▶ **Problem description**:
Every line below from the one containing "886x762 pixels. At" through the one containing "Task: Open the page number dropdown" must be transcribed exactly. Omit all lines outside that stretch.

Extracted entries Start Marker

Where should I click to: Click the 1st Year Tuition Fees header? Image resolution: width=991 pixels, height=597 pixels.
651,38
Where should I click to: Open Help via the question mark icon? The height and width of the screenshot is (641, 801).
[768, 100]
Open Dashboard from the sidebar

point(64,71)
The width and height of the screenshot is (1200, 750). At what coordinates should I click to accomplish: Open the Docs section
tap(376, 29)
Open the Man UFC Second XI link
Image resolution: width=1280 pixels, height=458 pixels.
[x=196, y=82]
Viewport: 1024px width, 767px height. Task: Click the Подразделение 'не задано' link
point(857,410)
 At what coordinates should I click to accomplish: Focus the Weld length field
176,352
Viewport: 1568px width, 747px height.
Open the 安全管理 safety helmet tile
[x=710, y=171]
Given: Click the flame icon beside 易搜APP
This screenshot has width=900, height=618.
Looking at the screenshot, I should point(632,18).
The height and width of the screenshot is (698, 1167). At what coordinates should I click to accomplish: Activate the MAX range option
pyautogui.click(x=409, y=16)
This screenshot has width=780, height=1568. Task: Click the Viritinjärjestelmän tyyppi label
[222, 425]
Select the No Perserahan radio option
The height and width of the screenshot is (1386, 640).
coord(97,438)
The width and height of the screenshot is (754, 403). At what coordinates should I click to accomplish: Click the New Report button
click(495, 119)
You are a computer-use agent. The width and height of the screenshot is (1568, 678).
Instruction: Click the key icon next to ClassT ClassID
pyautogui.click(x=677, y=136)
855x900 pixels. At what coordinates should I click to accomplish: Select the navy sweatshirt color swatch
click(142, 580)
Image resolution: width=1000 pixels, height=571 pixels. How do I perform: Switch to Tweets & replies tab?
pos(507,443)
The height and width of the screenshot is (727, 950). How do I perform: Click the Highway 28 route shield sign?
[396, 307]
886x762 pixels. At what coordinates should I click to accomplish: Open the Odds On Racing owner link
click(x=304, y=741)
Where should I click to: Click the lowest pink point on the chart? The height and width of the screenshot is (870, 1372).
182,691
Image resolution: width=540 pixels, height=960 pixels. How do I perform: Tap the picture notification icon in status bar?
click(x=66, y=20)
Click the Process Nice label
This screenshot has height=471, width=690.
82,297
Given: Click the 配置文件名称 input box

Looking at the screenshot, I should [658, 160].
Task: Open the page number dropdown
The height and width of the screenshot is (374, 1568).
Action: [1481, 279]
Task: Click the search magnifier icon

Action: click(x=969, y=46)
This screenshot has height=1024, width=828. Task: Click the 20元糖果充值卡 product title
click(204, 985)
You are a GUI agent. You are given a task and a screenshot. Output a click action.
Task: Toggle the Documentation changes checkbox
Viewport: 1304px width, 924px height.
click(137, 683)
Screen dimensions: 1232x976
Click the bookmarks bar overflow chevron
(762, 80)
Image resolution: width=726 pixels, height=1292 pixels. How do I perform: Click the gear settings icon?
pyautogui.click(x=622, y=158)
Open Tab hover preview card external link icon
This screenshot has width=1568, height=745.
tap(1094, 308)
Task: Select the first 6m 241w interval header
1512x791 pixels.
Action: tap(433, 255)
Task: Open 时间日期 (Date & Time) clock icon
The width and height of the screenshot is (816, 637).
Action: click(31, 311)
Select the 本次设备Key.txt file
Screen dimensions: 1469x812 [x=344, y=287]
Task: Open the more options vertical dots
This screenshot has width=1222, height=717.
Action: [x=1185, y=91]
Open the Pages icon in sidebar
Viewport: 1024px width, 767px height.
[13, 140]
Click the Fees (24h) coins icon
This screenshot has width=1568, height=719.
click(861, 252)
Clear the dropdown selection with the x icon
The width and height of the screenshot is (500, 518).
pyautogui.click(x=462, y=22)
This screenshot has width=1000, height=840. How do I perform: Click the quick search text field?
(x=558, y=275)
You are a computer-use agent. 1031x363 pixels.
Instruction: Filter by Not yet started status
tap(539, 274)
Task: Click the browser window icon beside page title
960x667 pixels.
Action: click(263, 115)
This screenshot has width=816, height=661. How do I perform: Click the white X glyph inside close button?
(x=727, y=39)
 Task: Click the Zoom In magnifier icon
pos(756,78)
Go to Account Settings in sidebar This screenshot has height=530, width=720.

Extracted entries End Marker

▶ **Answer to this exercise**:
886x762 pixels. At what coordinates should I click to accomplish: Open the Odds On Racing owner link
click(x=304, y=741)
Where should I click to: Click the lowest pink point on the chart? The height and width of the screenshot is (870, 1372).
182,691
Image resolution: width=540 pixels, height=960 pixels. How do I perform: Tap the picture notification icon in status bar?
click(x=66, y=20)
Click the Process Nice label
This screenshot has height=471, width=690.
82,297
Given: Click the 配置文件名称 input box

Looking at the screenshot, I should [658, 160].
Task: Open the page number dropdown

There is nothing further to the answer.